La nature profonde de la guerre est immuable : c'est un affrontement de volontés empreint de violence, un espace de frictions, de dissimulation, de manœuvres et de faux-semblants. La conflictualité, elle, évolue et tend à devenir omniprésente, car les activités de nos concurrents dépassent le cadre « traditionnel » de la dynamique paix-crise-guerre. En matière de combat, les évolutions majeures sont souvent associées à des innovations technologiques : l'arc et la flèche, la poudre noire, le char de combat, l'arme nucléaire, et aujourd'hui les systèmes des domaines cyber et spatial. Cependant, une multitude d'autres facteurs – politiques, économiques, sociaux, culturels, scientifiques et industriels –, sous-jacents, influencent également la manière dont les pays et les alliances pensent, préparent et font la guerre.

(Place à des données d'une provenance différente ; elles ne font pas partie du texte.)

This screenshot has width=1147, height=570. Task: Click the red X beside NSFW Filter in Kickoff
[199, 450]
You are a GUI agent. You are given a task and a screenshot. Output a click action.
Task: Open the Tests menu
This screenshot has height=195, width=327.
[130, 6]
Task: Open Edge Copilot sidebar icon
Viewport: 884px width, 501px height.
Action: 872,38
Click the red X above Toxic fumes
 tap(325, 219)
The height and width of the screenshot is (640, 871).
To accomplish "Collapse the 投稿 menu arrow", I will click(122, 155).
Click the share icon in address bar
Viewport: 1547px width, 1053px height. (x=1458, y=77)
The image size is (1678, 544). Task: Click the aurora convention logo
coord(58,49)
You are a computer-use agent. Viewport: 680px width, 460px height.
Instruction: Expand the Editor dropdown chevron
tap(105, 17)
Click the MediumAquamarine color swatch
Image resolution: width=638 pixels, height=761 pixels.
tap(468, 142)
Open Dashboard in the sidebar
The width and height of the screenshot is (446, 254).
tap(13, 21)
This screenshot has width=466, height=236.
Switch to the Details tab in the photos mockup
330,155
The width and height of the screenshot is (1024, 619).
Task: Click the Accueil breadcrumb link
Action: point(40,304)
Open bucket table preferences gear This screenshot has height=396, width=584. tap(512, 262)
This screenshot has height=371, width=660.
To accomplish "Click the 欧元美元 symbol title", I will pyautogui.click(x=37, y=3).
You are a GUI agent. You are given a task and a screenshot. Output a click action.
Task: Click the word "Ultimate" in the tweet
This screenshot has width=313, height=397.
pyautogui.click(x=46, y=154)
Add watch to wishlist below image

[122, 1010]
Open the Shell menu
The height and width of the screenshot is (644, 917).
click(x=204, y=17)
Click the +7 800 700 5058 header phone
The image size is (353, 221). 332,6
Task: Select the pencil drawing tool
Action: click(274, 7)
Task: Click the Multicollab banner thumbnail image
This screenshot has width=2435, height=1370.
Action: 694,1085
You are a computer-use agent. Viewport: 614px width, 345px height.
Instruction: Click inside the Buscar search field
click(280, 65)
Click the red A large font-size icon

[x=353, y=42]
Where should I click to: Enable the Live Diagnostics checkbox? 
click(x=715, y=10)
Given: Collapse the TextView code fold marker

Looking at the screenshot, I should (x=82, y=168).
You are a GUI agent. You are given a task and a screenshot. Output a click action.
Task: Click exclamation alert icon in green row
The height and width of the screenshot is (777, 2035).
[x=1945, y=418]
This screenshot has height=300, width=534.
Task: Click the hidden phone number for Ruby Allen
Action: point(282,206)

En matière de combat, les évolutions majeures sont souvent associées à des innovations technologiques. Les systèmes d'armes létaux autonomes (SALA) sont capables, sans intervention humaine, d'identifier et de cibler un objectif, puis de déclencher un tir. Ils pourraient remettre en cause des principes éthiques et juridiques bien établis. Photo : exemple de SALA © Future of Life Institute.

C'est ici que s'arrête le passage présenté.